The Tsushima-Fuchū Domain Sō clan cemetery (対馬藩主宗家墓所, Tsushima-han-shu Sō-ke bosho) is the cemetery that was used by the successive Sō clan daimyō of the Tsushima-Fuchū Domain during Japan’s Edo period. It is located in what was once the Buddhist temple of Manshō-in (万松院) in the Izuhara neighborhood of the city of Tsushima (on Tsushima island) in Nagasaki Prefecture. It was designated a National Historic Site in 1985.

==Overview==
The Sō clan (宗氏, Sō-shi) was a Japanese clan claiming descent from Taira no Tomomori. The clan governed Tsushima Island as shugo (governors) from the 13th through the late 19th centuries, from the Kamakura period until the end of the Edo period and the Meiji Restoration. Sō Yoshitoshi retained his position as daimyō under the Tokugawa shogunate. His descendants were ennobled as counts (hakushaku) under the kazoku peerage system.

===Manshō-in===
In 1615, Sō Yoshinari, the 20th chieftain of the Sō clan and second daimyō of Tsushima-Fuchū Domain, built a temple west of the Sō clan residence at Kinseki Castle, as a memorial temple for his father, the first daimyō, Sō Yoshitoshi. The temple served as the bodaiji of the clan through the end of the Edo Period.

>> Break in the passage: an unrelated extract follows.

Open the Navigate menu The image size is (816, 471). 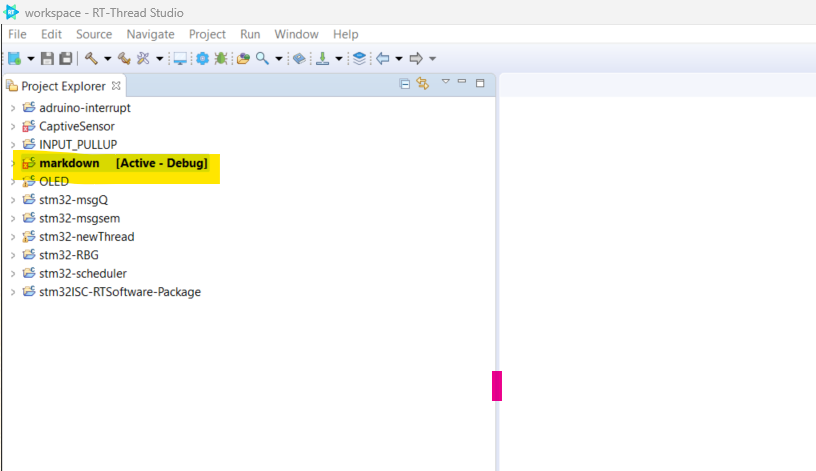click(150, 34)
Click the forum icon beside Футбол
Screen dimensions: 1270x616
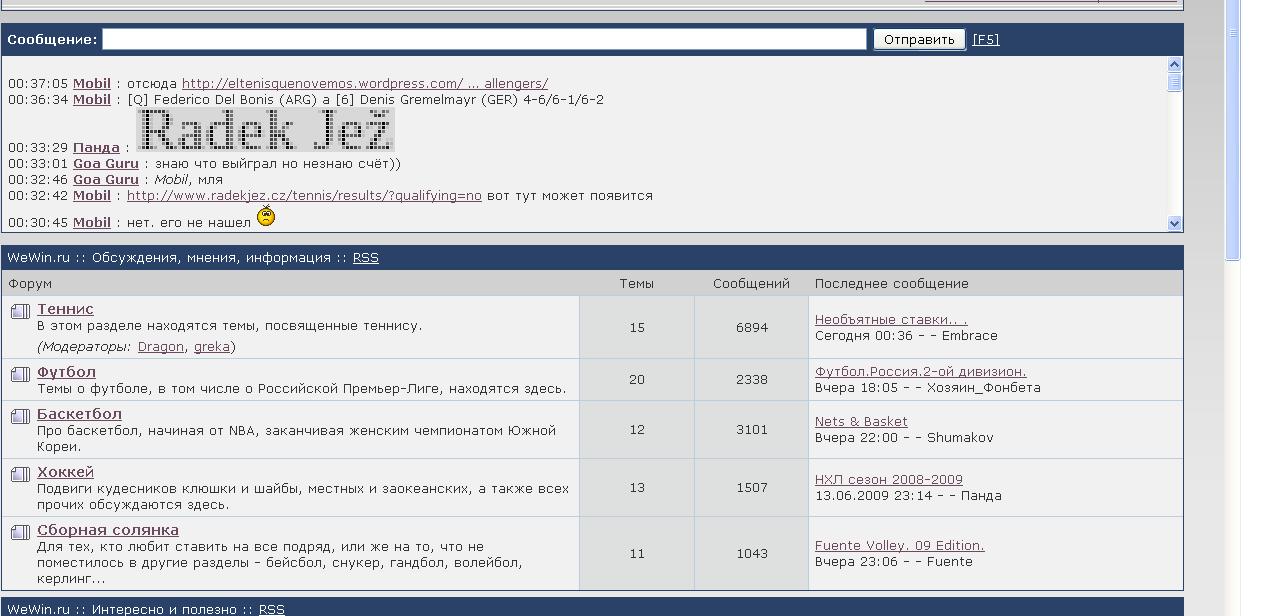coord(20,374)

Originally a Rinzai school Zen temple called Shōon-ji, it was renamed Banshō-in in 1622 after Sō Yoshitoshi's posthumous Buddhist name. In 1635, at the urging of the monk Jisei Daisojō, the temple converted from Rinzai to Tendai Buddhism.

In 1647, the temple was relocated to its current site after an area at the foot of the mountain was cleared. The temple was destroyed by a fire in 1691, and again in 1726. The current main hall was rebuilt in 1879.

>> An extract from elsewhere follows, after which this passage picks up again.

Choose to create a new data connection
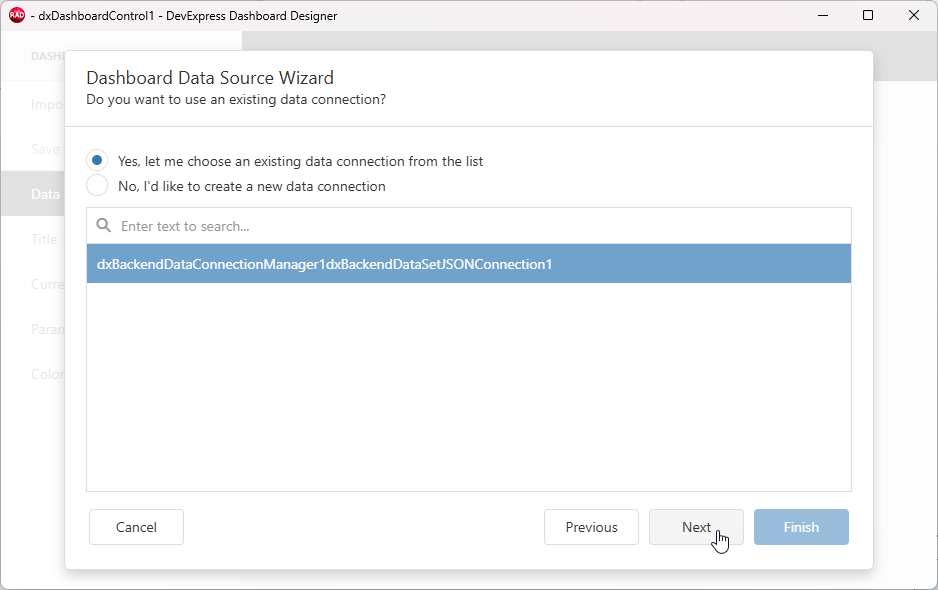The image size is (938, 590). click(96, 185)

Inside the hall are displayed three Buddhist altars gifted by the kings of Korea and the ihai memorial tablets of the Tokugawa shoguns.

The Azuchi-Momoyama-style Sanmon gate with its Niō statues is the oldest building on Tsushima.

===Sō clan cemetery===
The Sō clan cemetery is located on the hill behind the temple, and can be reached by climbing 132 large natural stone steps, known as Hyakuganki, next to the Sanmon gate. The steps are lined on either side by stone lanterns. The area is covered with large cedar trees hundreds of years old.

The upper level (Kami Otamaya) is the resting place of 14 generations of daimyō since Sō Yoshitoshi, as well as their wives.

The middle level (Naka Otamaya) has the grave of Sō Sadakuni (1468–1492), a Muromachi period clan chieftain famous for his active diplomacy with Korea, as well as those of his concubines and children.

The lower level (Shimo Otamaya) has the graves of the family and branch families of Sō Yoshinari. Tsushima Domain had a nominal kokudaka of 100,000 koku, but the cemetery was on a scale usually seen only in larger domains with a stipend of hundreds of thousands of koku.